Venezuela has stripped a leading opposition congresswoman of her mandate after she spoke before the Organisation of American States last week.

Maria Corina Machado had been invited by Panama to give her account of the recent wave of unrest in Venezuela.

But Venezuela’s authorities say she “acted as a Panamanian official” by accepting the invitation.

The decision means Machado will lose her parliamentary immunity and could be prosecuted for “inciting violence”.

More than 30 people have died since mid-February in demonstrations against high inflation, food shortages and violence levels.

Venezuela’s National Assembly’s president, Diosdado Cabello, said the congresswoman had contravened the constitution.

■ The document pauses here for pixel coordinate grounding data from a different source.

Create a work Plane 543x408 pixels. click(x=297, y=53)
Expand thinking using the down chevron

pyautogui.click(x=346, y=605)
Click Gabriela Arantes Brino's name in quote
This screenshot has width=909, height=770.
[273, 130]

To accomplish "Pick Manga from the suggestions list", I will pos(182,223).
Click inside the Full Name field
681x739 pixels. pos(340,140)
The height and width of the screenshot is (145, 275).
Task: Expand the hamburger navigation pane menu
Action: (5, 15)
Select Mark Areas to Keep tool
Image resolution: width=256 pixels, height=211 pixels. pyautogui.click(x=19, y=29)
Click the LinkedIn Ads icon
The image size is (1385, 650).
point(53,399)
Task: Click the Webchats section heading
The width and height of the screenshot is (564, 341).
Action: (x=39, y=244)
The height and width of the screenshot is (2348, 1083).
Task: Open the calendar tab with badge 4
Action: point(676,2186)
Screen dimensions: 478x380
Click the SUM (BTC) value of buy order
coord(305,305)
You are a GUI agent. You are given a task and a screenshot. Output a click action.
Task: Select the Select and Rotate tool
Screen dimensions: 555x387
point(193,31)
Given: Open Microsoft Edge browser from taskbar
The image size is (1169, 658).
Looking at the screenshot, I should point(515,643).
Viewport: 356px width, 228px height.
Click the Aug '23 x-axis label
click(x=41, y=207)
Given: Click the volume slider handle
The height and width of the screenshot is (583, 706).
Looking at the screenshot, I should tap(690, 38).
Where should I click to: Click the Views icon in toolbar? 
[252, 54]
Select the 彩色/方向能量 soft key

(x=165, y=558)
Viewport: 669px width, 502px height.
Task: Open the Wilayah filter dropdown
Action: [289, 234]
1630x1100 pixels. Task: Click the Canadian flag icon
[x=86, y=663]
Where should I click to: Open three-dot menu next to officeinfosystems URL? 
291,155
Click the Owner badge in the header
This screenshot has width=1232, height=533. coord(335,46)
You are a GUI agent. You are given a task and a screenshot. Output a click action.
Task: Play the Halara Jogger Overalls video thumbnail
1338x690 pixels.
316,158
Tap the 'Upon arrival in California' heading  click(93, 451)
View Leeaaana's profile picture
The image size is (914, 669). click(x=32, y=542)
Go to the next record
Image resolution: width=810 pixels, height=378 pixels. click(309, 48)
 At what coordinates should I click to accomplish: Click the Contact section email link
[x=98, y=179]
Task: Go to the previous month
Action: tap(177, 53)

He said she was introduced at the OAS meeting in Washington DC as an “alternate ambassador” to Panama.

“Maybe the Panamanian government will now name her permanent ambassador,” he added.

Arriving in Peru’s capital, Lima, for a seminar at an institution presided by the 2010 Nobel Prize winning author Mario Vargas Llosa, Machado accused Cabello of running a “dictatorship in the National Assembly”.

She wrote later on Twitter: “Cabello: I am a Congresswoman at the National Assembly so long as the people of Venezuela wants it.”

She also said she was prepared to deal with the consequences of her actions.

“If the price that I must pay for having gone to the OAS so that the voice of the Venezuelan people could be heard is that I’m being persecuted today, in what they’re doing to me now, I will pay for it one and a million times.”

On Saturday, President Nicolas Maduro had already referred to the opposition politician as “former congresswoman”.

Machado has been openly demanding the resignation of Maduro since the start of the recent protests.

The government accuses “right-wing fascists” of inciting the unrest as part of a plot to overthrow the government.

President Maduro says the United States is behind the demonstrations, but the US says it is being used as a scapegoat for Venezuela’s internal problems.

More than 460 people have been injured in the protests.

The authorities say they are investigating at least 60 cases of human rights abuses.

The street protests were started by disgruntled students, but quickly became a near-daily feature in opposition strongholds around Caracas and in other cities of Venezuela.